I can't think of a shittier enviroment to have to fight in.


----------



## Teufel (Nov 10, 2014)

I haven't done the whole hike but I've gone over a lot of the Kokoda track while I was looking for MIAs in Papua New Guinea.


----------



## CQB (Nov 10, 2014)

For the history nerds. A tremendous account. 
http://www.harpercollins.com.au/books/Kokoda-Paul-Ham/?isbn=9780732282325

Somewhere in the above is an observation from an officer who was at Gallipoli (yes, it's possible) that he had never seen such exhausted men as at Kokoda in comparison to Gallipoli. Oh and by the way... _Fuck off General Blamey. _


----------



## pardus (Nov 10, 2014)

CQB said:


> For the history nerds. A tremendous account.
> http://www.harpercollins.com.au/books/Kokoda-Paul-Ham/?isbn=9780732282325
> 
> Somewhere in the above is an observation from an officer who was at Gallipoli (yes, it's possible) that he had never seen such exhausted men as at Kokoda in comparison to Gallipoli. Oh and by the way... _*Fuck off General Blamey.* _



He does seem like a prick.


----------



## CQB (Nov 10, 2014)

He virtually called the men cowards who survived a well ordered fighting withdrawal down to Moresby. Also later at the Battle of Milne Bay, his XO wrote the orders as Blamey was too drunk on the eve of the battle. 
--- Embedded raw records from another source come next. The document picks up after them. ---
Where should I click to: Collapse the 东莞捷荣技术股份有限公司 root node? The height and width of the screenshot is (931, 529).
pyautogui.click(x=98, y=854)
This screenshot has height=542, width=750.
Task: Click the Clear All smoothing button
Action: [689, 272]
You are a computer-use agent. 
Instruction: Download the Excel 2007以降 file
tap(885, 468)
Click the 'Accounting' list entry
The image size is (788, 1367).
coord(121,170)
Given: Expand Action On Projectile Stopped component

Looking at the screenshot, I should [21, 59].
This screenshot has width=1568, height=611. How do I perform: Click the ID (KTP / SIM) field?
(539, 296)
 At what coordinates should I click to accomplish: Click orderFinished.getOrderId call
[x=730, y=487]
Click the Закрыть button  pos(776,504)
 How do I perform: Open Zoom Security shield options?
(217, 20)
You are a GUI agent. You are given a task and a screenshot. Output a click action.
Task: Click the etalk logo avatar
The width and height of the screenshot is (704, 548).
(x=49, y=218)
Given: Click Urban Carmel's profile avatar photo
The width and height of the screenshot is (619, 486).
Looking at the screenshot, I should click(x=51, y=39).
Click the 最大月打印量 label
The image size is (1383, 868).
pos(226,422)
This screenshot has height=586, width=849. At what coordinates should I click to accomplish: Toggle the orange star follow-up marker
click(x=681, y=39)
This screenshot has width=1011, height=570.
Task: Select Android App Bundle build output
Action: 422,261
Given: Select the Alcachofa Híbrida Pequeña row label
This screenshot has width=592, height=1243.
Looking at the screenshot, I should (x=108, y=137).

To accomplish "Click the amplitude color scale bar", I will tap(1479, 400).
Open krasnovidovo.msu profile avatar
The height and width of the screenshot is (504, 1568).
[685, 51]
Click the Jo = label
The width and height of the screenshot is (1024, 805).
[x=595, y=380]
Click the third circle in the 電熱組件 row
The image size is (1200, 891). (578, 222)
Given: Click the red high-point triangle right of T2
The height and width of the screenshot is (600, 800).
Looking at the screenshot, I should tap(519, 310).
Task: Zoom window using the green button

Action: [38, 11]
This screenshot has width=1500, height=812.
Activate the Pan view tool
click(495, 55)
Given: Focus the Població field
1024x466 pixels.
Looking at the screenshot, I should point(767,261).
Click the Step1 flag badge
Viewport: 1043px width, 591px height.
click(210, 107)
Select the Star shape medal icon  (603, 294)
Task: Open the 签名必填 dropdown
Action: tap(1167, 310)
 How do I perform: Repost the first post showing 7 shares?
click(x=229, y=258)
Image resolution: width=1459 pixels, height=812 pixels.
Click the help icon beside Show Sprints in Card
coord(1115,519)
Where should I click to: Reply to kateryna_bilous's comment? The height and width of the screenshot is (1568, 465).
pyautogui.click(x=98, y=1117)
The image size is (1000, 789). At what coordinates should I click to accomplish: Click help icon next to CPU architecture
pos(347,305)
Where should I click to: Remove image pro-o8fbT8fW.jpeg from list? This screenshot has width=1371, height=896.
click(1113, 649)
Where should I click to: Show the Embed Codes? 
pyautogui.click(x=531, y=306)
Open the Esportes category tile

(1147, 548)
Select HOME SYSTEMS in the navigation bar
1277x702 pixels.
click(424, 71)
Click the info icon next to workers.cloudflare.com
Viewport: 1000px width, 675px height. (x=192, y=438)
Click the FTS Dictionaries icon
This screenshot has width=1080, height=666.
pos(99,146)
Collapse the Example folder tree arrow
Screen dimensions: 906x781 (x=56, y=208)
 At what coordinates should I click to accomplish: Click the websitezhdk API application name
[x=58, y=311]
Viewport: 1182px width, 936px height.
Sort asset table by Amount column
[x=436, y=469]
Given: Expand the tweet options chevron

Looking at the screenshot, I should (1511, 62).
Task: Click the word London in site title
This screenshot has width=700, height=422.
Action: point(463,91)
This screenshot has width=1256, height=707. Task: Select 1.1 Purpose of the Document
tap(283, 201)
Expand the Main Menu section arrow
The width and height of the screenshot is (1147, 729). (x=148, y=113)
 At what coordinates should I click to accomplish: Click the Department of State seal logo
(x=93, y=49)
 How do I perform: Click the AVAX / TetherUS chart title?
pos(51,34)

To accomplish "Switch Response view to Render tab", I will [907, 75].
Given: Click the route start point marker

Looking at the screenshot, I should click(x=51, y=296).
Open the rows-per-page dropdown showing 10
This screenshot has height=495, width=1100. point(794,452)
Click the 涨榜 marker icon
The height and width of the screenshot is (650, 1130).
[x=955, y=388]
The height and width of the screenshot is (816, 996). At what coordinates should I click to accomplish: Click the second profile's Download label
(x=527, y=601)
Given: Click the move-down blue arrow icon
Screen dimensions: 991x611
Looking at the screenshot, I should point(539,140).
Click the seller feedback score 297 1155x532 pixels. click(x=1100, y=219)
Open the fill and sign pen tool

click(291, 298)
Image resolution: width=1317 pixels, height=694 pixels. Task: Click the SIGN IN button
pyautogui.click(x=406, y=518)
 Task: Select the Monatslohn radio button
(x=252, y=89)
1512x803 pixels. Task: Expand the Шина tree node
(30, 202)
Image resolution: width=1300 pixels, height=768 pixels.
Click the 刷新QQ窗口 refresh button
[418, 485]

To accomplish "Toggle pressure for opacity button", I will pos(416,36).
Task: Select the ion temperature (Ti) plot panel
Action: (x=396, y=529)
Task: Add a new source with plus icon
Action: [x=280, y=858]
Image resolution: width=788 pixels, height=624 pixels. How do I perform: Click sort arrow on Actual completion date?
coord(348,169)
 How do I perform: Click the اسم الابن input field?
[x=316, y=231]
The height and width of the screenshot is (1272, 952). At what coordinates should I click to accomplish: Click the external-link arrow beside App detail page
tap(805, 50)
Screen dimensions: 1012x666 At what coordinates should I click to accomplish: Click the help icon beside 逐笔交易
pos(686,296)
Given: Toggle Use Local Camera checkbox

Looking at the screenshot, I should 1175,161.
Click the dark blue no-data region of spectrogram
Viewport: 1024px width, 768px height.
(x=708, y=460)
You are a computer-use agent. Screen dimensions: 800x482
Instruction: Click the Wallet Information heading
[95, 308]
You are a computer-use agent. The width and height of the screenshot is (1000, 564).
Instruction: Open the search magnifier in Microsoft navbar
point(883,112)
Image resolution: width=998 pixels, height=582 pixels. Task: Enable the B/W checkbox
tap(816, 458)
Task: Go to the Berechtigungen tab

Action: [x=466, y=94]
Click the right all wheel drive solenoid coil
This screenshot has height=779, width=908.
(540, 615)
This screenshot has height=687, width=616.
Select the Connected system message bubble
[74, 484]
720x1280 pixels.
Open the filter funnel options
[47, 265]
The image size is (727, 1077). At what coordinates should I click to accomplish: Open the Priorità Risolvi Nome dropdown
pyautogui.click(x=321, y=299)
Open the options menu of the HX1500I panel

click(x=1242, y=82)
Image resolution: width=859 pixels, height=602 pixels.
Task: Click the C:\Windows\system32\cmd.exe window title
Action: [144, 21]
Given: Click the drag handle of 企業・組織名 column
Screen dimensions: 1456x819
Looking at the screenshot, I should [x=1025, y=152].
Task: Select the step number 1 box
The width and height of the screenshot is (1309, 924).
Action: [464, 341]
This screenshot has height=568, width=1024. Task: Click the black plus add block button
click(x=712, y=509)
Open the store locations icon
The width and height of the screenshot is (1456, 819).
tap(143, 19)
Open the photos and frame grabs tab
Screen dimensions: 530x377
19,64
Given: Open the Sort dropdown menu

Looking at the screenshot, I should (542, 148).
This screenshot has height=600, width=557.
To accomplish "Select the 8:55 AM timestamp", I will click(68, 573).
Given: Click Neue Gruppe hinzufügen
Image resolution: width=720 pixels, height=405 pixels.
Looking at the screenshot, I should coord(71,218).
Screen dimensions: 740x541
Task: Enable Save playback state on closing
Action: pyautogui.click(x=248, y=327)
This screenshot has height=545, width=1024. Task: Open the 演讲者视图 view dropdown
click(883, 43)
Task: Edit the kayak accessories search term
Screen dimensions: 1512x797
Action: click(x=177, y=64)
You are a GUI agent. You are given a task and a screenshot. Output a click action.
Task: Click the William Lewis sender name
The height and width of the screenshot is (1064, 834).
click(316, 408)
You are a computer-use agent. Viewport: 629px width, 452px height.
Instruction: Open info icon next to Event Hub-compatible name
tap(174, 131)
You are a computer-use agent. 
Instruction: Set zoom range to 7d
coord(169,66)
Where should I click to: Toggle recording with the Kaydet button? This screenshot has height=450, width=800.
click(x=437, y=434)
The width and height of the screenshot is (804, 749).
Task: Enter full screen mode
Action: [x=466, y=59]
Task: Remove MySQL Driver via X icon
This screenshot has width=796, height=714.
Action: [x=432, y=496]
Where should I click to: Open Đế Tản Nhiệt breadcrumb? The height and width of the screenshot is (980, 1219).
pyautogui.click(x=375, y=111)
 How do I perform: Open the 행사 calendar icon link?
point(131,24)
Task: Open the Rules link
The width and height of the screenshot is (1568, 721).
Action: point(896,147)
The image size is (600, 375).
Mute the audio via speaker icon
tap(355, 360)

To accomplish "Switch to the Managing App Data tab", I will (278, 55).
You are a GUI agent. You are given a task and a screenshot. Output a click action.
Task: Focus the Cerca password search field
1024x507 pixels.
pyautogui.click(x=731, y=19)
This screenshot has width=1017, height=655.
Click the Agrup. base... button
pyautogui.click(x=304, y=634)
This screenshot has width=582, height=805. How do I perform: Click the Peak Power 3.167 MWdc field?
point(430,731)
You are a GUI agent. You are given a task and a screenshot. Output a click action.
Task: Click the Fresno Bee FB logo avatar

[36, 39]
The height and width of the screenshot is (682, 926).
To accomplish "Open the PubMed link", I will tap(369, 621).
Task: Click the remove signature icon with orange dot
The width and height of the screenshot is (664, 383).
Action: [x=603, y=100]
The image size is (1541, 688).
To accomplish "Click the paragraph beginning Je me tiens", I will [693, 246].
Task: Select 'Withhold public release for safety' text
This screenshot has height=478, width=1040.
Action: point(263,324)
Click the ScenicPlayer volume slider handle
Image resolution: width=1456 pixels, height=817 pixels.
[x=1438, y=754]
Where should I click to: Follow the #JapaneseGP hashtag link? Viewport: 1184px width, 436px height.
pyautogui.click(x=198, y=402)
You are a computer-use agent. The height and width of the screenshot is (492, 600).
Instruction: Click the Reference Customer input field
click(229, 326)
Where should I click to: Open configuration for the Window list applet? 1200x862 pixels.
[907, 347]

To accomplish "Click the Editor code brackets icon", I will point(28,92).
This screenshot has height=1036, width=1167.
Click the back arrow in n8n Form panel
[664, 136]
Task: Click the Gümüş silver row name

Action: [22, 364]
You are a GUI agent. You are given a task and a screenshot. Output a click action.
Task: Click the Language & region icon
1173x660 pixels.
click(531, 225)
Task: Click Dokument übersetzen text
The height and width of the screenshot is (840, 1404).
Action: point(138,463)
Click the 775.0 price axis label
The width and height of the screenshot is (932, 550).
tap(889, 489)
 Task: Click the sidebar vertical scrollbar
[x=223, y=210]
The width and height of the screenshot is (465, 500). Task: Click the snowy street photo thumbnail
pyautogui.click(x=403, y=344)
I remember seeing something or other on it from the Japanese perspective. An old vet was interviewed and talked about a contact when they threw the kitchen sink at a position. A digger stood up wearing only shorts and his .303, he started swearing at them and firing back. The old Jap vet apparently turned to his mate and said,"I don't think we're going to win this one."


----------



## pardus (Nov 10, 2014)

CQB said:


> Highly recommended.
> 
> I remember seeing something or other on it from the Japanese perspective. An old vet was interviewed and talked about a contact when they threw the kitchen sink at a position. A digger stood up wearing only shorts and his .303, he started swearing at them and firing back. The old Jap vet apparently turned to his mate and said,"I don't think we're going to win this one."



That's awesome.

Thinking about this, I really don't know bugger all about the ANZAC's in the pacific. I need to rectify that.


----------



## pardus (Nov 13, 2022)




----------



## AWP (Nov 14, 2022)

@pardus 

Review - Hell's Battlefield: The Australians in New Guinea in World War II

Great book.


----------



## CQB (Nov 15, 2022)

The quintessential account for mine. 
Kokoda | Paulham


----------